Tuesday, March 8, 2011

Open Interaction

I’ve always wondered what my mother was like at my age. I love my mother more than anything, but we don’t have a huge amount of personality characteristics in common. We deal with our emotions differently, we react in social situations differently, and we analyze things differently. It has never seemed to me that at any age we would have been interested in the things. But I’m a curious person, and I believe I can never get enough information about the people I came from. So, one day a few months ago, I decided to ask my mom what she was like in college.
At first she just answered where she attended school: the University of Arizona. Well, Mom, I already knew that, and it wasn’t necessarily what I was asking. She then proceeded to say she just hung out with friends mostly, but all of this while avoiding eye contact with me and keeping her hands busy around the kitchen. My mother also insisted she was busy with school and didn’t really like going out, all while keeping her sentences very short. She tried to change the subject to what I did in college. Not only did I not particularly want to share this information, this conversation was about her. And she wasn’t getting out of it.
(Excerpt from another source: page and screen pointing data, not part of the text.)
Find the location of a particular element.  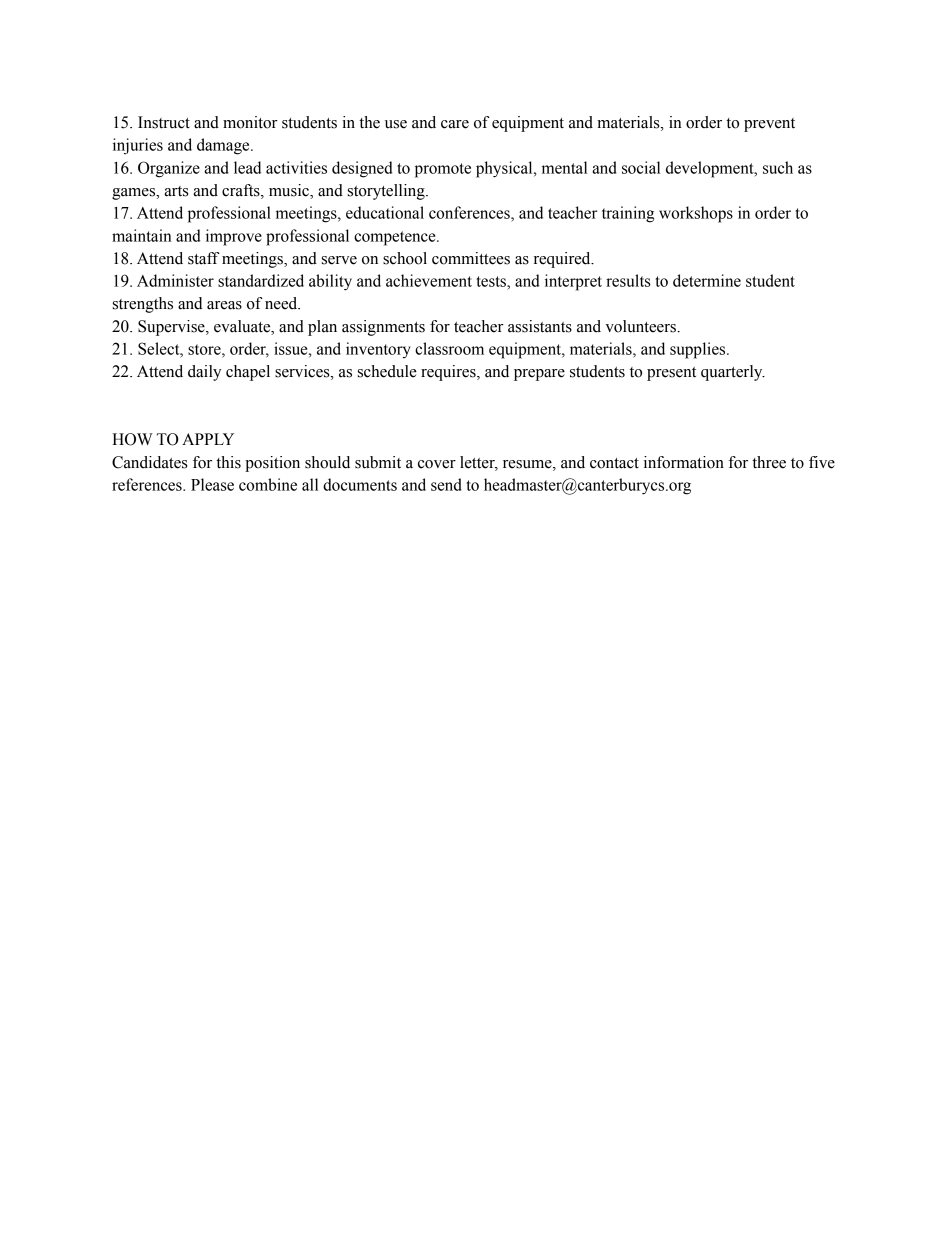

care is located at coordinates (455, 124).
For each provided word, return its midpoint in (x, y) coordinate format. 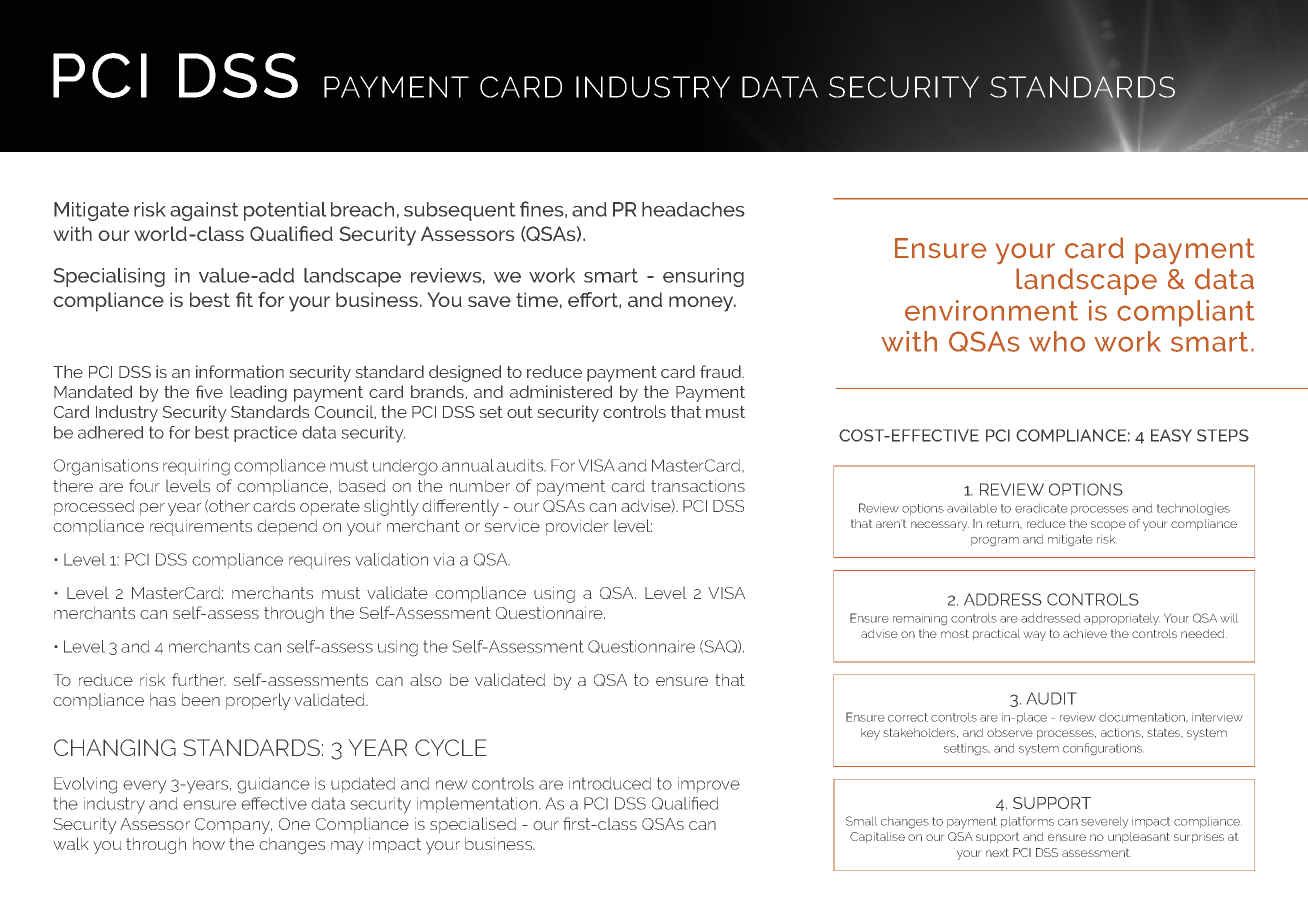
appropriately (1122, 619)
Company (233, 826)
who (1057, 341)
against (204, 211)
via (444, 559)
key (870, 734)
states (1165, 733)
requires (319, 561)
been (201, 699)
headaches (693, 209)
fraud (722, 371)
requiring (196, 467)
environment (991, 310)
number (480, 485)
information (240, 371)
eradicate (1041, 508)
After more pestering on my part, my exasperated mother broke down and said once she threw a raging party at her parents’ house that got broken up by the cops. There was still no eye contact, and she seemed very reluctant and embarrassed to admit this to me. My immediate response was to laugh. Finally my mother looked at me, with a shocked expression on her face. Then she too, began to chuckle and told me the whole story as I pestered further. By the end of our conversation, she didn’t seem awkward or uncomfortable anymore. It was more like it had become a bonding experience we could both laugh over. However the last words of our conversation were, “But don’t you ever even think about doing something like that at my house!”